Part 1. Introductory Workshop (4 hours)

Audience: suitable for those interested in using Automatic Text Recognition/first-time users.

09:00 – 09:30 Welcome, introductions and READ-COOP

09:35 – 09:45 Upload, servers and sensitivities,

09:45 – 10:00 Practical exercise: upload and organize,

10:00 – 10:15 Simple workflow,

10:15 – 10:30 Training ATR models within the workflow,

10:30 – 11:00 Practical exercise,

11:00 – 11:30 Coffee break,

11:30 – 11:45 Layout recognition: the importance of LA,

11:45 – 12:15 Structure Tags and Training an LA model,

12:15 – 12:45 Practical exercise,

12:45 – 13:00 Wrap up.

 

<Lunchbreak: 13:00 – 14:00.>

 

Part 2. Advanced Workshop (4 hours)

Audience: suitable for those who did the introductory workshop and/ or those who have already worked with Transkribus previously.

14:00 – 14:10   Outline of this workshop session/ introductions,

14:10 – 14:30   Textual tagging,

14:30 – 14:45 Practical exercise,

14:45 – 15:00   Table Recognition Models,

15:00 – 15:30   Training layout-related models (LA/baseline/fields/tables),

15:30 – 16:00   Practical exercise,

16:00 – 16:30   Coffee break,

16:30 – 17:00   Text-Image-Matching (TIM).

17:00 – 17:10   Search,

17:10 – 17:20   Practical exercise,

17:20 – 17:45   Working with a team or volunteers/ Transkribus Sites/ new features,

17:45 – 18:00   Wrap-up.

 

 

Practical details

Format:

  • Interactive tutorial (or workshop) with practice moments for hands-on learning and practice.

Target Audience:

  • Introductory Workshop: Suitable for those interested in learning about Automatic Text Recognition for the first time or first-time users of Transkribus.
  • Advanced Workshop: For those who have attended the introductory session or already have experience using Transkribus. Interested participants without prior experience but who are keen to dive deeper are also welcome.

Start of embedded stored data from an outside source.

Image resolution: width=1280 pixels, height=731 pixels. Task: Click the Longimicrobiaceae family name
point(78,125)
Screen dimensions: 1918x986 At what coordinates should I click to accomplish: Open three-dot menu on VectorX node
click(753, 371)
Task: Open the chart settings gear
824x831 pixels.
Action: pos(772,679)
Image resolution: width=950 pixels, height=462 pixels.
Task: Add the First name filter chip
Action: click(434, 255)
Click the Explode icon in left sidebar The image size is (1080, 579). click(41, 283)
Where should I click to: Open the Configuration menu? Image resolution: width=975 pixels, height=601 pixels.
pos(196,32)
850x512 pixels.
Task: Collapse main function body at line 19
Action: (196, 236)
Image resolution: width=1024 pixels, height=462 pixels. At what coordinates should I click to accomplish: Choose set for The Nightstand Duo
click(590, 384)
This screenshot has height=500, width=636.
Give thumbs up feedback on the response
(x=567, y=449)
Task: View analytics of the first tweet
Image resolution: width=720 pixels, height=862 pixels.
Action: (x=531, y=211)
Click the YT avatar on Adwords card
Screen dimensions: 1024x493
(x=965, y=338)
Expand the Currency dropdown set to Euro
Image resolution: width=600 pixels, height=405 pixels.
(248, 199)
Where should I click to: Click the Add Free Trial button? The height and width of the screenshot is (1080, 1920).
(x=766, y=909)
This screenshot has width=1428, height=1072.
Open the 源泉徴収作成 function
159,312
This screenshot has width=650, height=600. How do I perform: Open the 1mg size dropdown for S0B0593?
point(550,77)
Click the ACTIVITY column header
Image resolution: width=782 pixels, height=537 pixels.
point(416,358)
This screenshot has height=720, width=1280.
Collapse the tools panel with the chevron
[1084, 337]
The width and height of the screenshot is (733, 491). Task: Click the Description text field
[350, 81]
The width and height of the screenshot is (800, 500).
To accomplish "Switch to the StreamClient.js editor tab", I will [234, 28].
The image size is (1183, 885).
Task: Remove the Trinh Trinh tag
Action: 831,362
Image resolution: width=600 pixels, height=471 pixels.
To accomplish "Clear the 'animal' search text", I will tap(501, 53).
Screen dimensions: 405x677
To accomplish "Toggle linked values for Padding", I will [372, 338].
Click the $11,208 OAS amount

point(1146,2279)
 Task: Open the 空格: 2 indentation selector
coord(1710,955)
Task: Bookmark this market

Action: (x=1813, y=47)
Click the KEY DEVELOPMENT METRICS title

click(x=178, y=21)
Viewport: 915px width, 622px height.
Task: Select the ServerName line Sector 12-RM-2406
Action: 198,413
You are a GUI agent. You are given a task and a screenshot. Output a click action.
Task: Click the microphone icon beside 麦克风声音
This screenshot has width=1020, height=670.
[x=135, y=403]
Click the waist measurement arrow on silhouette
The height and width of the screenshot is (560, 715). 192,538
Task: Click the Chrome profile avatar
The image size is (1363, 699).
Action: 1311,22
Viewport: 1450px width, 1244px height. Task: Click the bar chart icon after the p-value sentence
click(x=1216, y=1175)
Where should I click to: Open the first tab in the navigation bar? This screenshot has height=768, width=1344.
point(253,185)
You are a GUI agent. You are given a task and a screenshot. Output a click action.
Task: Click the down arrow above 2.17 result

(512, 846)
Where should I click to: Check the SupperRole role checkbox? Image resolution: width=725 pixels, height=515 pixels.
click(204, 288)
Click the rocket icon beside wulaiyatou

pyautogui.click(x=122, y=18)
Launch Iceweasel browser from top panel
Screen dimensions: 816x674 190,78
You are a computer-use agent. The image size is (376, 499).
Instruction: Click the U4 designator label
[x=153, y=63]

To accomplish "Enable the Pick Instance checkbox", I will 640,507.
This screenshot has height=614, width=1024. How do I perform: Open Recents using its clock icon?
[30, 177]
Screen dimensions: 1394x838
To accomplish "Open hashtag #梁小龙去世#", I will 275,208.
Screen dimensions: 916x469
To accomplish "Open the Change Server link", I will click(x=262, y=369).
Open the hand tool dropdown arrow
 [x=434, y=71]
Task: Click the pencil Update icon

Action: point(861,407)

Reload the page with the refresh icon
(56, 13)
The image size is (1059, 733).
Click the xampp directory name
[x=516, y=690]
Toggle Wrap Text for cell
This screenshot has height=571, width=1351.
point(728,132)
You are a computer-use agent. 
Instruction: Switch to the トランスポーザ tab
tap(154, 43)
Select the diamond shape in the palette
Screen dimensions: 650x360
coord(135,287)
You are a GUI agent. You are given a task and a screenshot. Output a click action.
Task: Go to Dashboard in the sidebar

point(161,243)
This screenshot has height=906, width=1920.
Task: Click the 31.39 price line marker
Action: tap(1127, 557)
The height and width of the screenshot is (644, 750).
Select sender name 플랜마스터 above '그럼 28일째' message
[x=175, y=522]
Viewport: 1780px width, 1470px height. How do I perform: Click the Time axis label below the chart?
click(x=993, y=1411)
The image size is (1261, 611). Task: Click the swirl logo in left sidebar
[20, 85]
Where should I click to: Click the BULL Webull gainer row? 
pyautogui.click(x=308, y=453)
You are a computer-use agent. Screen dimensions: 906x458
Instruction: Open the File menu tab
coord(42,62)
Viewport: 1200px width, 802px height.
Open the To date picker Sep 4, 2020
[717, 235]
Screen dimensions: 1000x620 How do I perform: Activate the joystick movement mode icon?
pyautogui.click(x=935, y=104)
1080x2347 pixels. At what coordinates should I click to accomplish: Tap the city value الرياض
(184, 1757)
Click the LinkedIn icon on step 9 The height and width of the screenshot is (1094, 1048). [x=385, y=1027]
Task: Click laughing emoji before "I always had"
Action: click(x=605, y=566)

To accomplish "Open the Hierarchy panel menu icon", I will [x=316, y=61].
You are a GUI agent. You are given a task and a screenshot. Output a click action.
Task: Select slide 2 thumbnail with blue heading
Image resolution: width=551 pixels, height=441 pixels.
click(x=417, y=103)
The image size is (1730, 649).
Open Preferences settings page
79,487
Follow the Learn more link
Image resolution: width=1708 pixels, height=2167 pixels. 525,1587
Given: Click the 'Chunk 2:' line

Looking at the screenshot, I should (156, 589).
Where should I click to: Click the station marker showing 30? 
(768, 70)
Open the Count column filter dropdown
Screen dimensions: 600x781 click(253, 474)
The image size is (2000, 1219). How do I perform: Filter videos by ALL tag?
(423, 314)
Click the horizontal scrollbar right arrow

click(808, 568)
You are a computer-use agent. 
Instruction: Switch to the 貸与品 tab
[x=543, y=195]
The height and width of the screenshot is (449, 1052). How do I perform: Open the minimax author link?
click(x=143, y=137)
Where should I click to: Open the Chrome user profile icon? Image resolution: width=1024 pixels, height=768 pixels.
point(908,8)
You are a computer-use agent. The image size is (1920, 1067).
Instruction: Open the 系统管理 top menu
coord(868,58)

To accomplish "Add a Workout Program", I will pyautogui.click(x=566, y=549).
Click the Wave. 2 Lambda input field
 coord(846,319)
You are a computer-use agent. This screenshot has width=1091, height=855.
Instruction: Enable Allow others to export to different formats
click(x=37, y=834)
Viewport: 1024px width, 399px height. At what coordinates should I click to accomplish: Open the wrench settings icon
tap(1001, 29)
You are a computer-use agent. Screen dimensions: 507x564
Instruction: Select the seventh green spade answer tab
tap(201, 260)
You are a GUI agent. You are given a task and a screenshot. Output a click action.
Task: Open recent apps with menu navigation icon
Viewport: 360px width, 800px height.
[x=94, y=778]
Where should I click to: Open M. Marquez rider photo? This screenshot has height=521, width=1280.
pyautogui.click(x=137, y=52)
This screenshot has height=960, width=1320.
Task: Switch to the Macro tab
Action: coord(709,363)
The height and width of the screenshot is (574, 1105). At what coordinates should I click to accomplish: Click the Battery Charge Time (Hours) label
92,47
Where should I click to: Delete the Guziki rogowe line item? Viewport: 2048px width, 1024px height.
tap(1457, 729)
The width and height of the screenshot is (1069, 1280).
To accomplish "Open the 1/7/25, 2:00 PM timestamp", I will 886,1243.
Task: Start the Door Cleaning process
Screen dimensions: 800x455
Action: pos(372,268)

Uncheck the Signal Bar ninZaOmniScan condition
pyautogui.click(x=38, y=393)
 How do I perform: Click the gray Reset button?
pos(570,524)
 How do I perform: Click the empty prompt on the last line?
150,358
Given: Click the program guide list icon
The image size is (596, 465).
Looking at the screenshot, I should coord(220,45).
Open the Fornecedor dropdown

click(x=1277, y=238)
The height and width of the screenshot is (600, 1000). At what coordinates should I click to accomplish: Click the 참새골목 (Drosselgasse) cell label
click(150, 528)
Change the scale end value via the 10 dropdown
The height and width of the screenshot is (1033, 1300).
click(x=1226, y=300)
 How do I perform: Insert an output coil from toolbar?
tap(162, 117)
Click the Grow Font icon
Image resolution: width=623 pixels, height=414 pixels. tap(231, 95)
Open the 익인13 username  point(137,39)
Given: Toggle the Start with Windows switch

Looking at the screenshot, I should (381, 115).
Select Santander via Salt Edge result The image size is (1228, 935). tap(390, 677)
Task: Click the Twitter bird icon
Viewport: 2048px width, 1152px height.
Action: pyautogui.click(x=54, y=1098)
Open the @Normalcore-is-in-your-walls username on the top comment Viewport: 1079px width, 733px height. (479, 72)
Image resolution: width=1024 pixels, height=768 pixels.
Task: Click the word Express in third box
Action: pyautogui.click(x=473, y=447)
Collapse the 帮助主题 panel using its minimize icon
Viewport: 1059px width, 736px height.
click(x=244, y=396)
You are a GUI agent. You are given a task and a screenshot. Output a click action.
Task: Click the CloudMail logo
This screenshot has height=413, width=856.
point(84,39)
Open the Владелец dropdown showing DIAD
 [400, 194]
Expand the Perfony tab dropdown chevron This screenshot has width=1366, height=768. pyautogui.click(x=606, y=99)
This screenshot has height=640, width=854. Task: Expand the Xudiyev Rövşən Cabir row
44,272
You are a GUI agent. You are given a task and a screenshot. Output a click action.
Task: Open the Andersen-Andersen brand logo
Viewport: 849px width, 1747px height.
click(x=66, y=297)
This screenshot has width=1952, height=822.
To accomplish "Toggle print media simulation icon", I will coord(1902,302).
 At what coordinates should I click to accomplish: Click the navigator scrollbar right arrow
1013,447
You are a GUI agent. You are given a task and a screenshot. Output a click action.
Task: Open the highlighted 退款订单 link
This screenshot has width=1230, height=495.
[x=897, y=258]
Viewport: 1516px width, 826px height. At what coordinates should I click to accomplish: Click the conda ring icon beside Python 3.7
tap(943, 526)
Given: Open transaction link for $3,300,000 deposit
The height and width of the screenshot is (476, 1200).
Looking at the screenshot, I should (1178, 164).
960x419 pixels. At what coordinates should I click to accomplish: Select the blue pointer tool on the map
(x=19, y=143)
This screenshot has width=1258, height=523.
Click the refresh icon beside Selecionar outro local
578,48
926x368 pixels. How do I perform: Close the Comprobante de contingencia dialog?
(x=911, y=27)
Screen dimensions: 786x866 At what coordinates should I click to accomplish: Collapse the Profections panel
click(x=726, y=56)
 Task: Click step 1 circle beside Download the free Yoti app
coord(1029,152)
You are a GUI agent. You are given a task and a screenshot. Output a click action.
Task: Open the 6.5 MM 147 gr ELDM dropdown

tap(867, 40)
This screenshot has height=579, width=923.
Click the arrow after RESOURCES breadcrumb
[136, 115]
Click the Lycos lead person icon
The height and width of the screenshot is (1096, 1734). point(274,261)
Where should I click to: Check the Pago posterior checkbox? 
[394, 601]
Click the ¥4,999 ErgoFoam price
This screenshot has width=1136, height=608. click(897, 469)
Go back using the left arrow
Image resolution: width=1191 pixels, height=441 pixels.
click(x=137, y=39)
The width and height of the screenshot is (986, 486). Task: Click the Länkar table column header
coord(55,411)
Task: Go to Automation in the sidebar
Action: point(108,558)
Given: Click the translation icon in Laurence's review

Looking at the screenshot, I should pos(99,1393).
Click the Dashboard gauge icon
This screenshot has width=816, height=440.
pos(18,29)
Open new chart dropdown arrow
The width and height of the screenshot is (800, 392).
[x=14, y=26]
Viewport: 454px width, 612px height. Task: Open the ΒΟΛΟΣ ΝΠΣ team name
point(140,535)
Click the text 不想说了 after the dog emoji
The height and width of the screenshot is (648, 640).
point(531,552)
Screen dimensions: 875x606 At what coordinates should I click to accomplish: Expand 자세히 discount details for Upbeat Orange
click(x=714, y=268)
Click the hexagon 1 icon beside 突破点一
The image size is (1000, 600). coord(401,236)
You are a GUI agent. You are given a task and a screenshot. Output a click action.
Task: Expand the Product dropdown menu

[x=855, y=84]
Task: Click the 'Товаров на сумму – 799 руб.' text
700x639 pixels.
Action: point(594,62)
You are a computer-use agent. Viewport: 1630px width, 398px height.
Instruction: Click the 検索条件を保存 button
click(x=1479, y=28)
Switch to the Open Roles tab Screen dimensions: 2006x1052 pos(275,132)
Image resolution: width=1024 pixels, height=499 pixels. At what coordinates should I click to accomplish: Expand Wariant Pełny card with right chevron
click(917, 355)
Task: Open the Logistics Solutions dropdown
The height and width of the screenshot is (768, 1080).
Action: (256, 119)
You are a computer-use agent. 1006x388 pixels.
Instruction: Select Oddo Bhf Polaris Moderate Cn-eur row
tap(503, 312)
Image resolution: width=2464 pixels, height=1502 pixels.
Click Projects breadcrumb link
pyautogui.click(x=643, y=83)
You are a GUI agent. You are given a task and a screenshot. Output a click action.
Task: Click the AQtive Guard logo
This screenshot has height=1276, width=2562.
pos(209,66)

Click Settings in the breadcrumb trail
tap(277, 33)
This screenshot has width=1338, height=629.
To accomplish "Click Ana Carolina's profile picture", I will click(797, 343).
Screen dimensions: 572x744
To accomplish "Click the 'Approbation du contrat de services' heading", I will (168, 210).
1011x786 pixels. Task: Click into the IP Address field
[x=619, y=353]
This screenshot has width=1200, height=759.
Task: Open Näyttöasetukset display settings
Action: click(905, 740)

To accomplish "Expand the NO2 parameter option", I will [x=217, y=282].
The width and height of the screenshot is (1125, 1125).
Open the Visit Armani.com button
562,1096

Anticipated Number of Participants:

  • Flexible: Between 10 and 90 participants.

Requirements for Participants:

  • Device:
    • Bring your own laptop (preferred).
    • Tablets are possible but may offer reduced functionality.
    • A mouse can be helpful but is optional.
  • Transkribus Account:
    • Create a free account at transkribus.org before the workshop. This can also be done at the workshop, but pre-registration is more convenient.
    • Bring your registration details, including your email and password.
    • If you use multi-factor authentication (MFA), bring the device you use for authentication.

About the tutor

Annemieke Romein is a teacher, an early modern (legal) historian by training, and a digital historian by choice. She combines in-depth historical research with the practical application of digital tools such as automatic text recognition, automatic meta-dating, and ontologies/ linked data. In 2023, she has been elected (honorary/volunteer) community director of READ-COOP to represent the members and users on the Board of Directors. She has been a volunteer tutor in many workshops, webinars, and training sessions, as she strongly believes in the Transkribus motto: unlock every doc.